The research study was co-authored by Chang-Ki Oh, Nima Dolatabadi, Tomohiro Nakamura, and Stuart Lipton, of Scripps Research; Piotr Cieplak, Maria Diaz-Meco and Jorge Moscat of Sanford Burnham Prebys Medical Discovery Institute; and John Nolan of the Scintillon Institute in San Diego.
The study was supported in part by the National Institutes of Health (R01 NS086890, R35 AG071734, DP1 DA041722, R01 DA048882, RF1 AG057409, R01 AG056259, R01 AG061845, R61 NS122098, RF1 NS123298), the Brain & & Behavior Research Foundation, and the Michael J. Fox Foundation.
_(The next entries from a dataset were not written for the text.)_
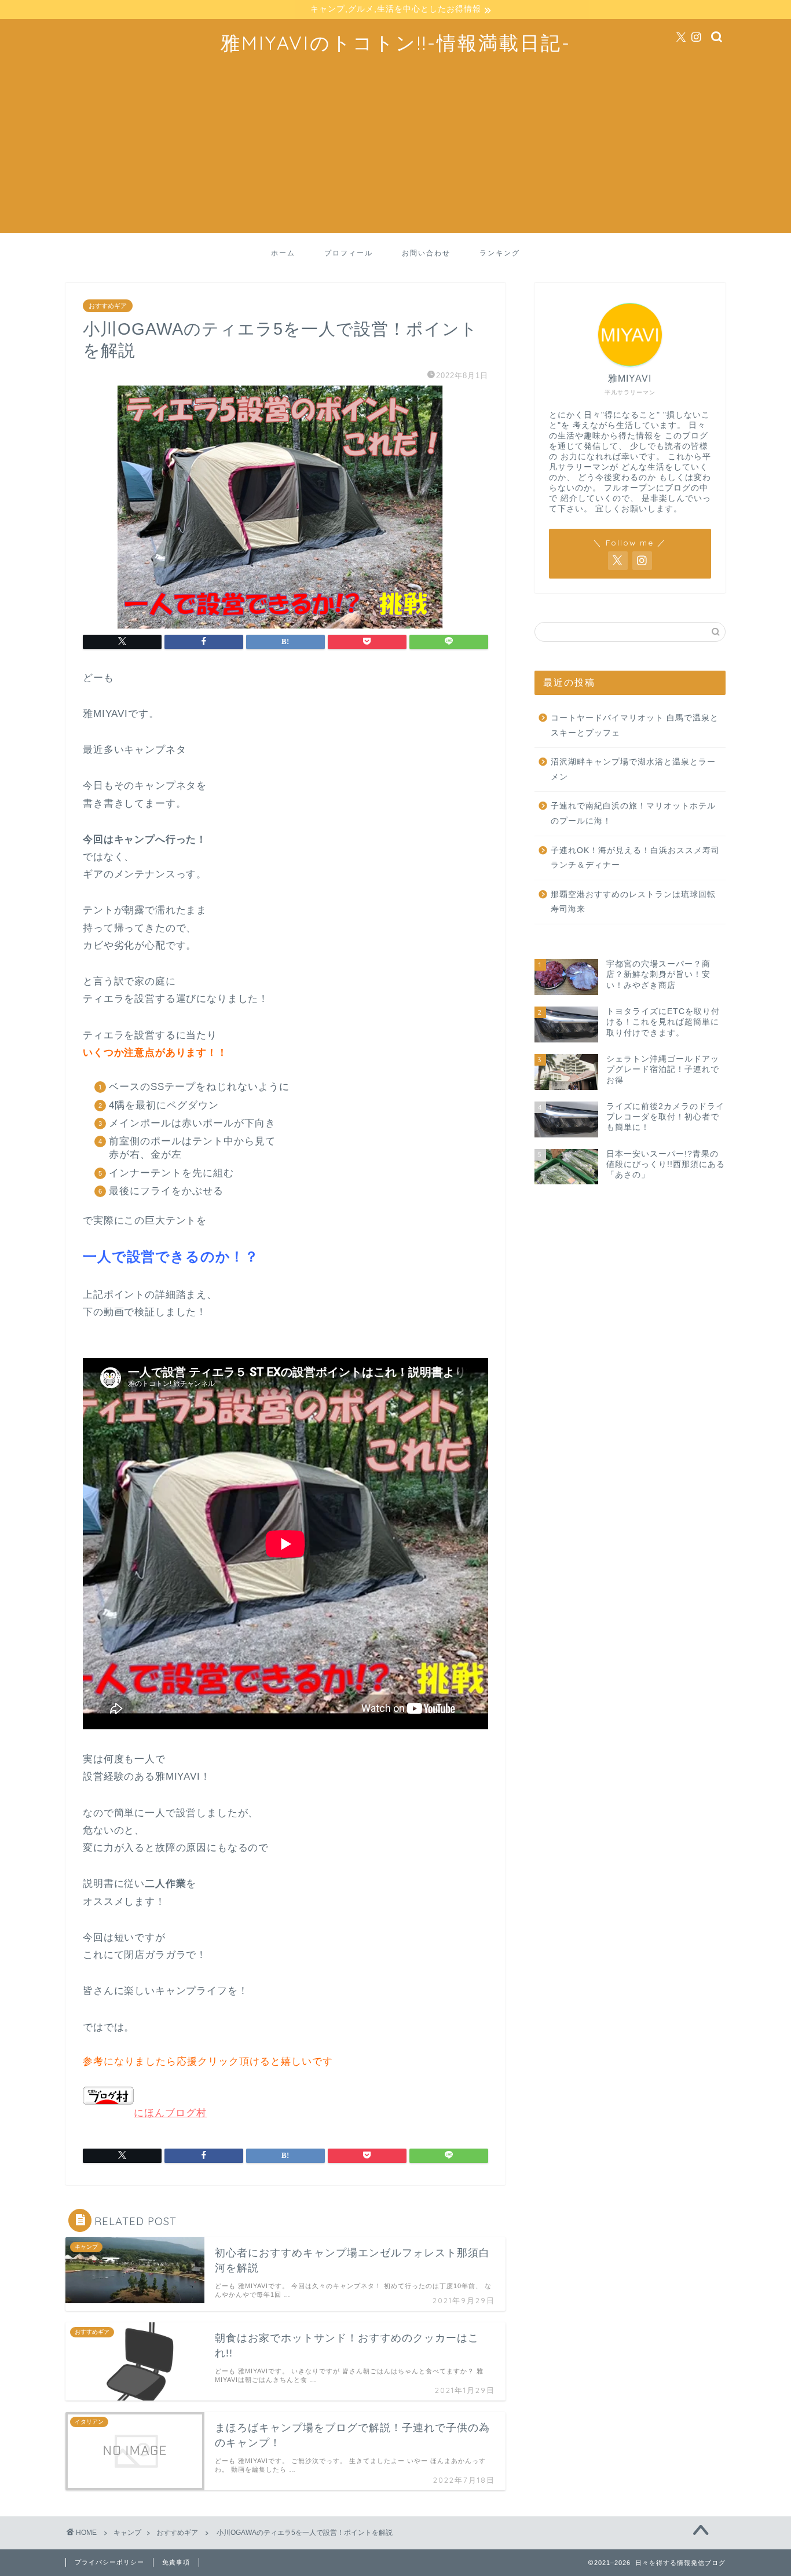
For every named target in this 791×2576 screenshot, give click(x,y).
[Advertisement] (395, 152)
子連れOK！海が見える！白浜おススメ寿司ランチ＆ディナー (635, 858)
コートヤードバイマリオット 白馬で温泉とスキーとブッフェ (635, 725)
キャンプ (127, 2533)
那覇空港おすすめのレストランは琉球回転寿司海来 (633, 902)
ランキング (499, 252)
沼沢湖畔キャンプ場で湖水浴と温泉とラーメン (633, 769)
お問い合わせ (426, 252)
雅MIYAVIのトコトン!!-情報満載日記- (396, 42)
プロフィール (348, 252)
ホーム (283, 252)
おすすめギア (108, 305)
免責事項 (176, 2562)
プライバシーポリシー (109, 2562)
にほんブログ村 (170, 2112)
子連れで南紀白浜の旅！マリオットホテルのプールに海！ (633, 813)
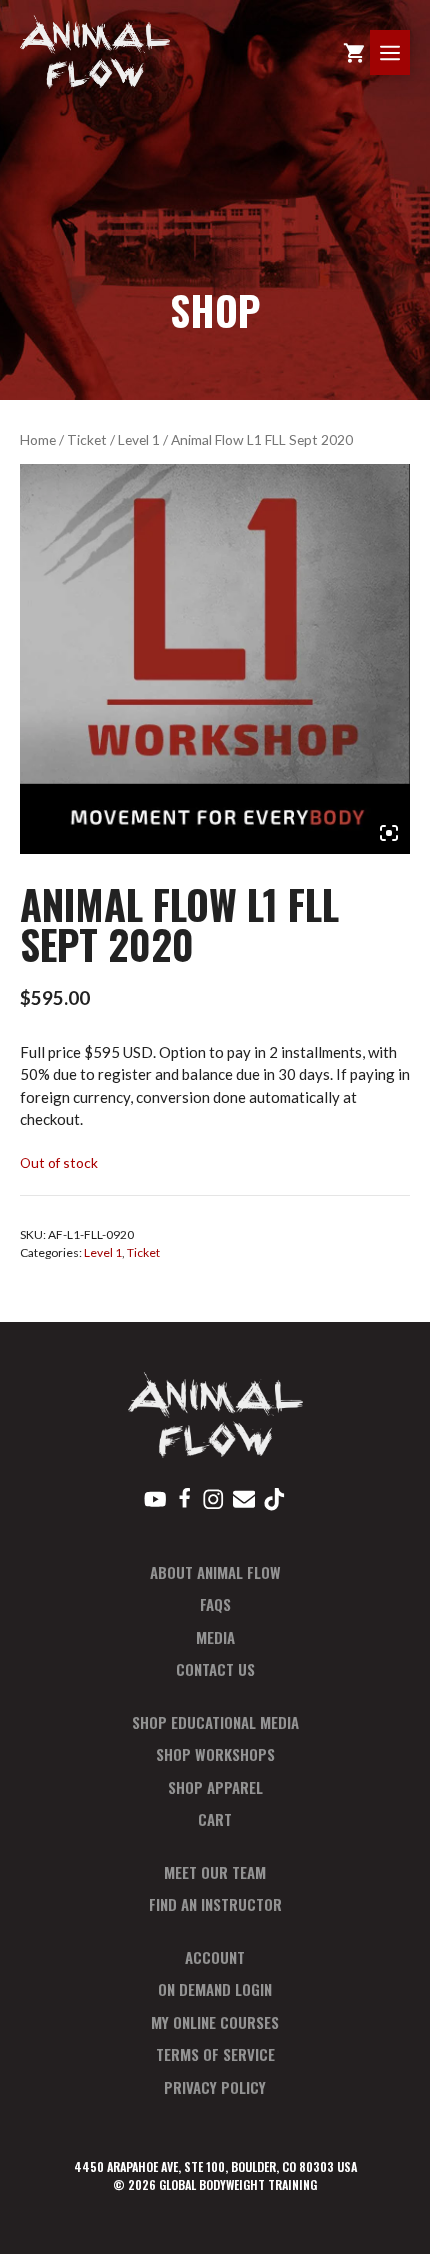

A team at Scripps Research reveals information into how Parkinsons illness and Lewy body dementia spread in the brain. In neurons, the LC3 protein (green) and LAMP1 protein (red) fuse together into autolysomes (yellow) where autophagy, a cellular mechanism for clearing misfolded proteins, occurs. The prominence of green programs that autophagy has been blocked at the fusion action, enabling misfolded proteins like alpha-synucelin to instead spread throughout the brain. Credit: Scripps Research
Study demonstrates how obstructing cellular housekeeping system causes buildup and spread of irregular protein aggregates in the brain.
Parkinsons illness may be driven in part by cell stress-related biochemical occasions that disrupt a key cellular cleanup system, leading to the spread of damaging protein aggregates in the brain, according to a brand-new study from researchers at Scripps Research.
The discovery, released in The Journal of Neuroscience in February 2022, provides a clear and testable hypothesis about the progression of Parkinsons disease, and may result in treatments efficient in substantially slowing and even stopping it.

In nerve cells, the LC3 protein (green) and LAMP1 protein (red) fuse together into autolysomes (yellow) where autophagy, a cellular system for clearing misfolded proteins, occurs. The prominence of green programs that autophagy has actually been obstructed at the blend action, allowing misfolded proteins like alpha-synucelin to rather spread out throughout the brain. In both diseases, impacted neurons consist of unusual protein aggregations, known as Lewy bodies, whose primary ingredient is a protein called alpha-synuclein. Previous studies have actually shown that alpha-synuclein aggregates can spread out from nerve cell to nerve cell in Parkinsons and LBD, apparently transmitting the illness process through the brain. The p62 protein generally assists in autophagy, a waste-management system that helps cells get rid of potentially damaging protein aggregates.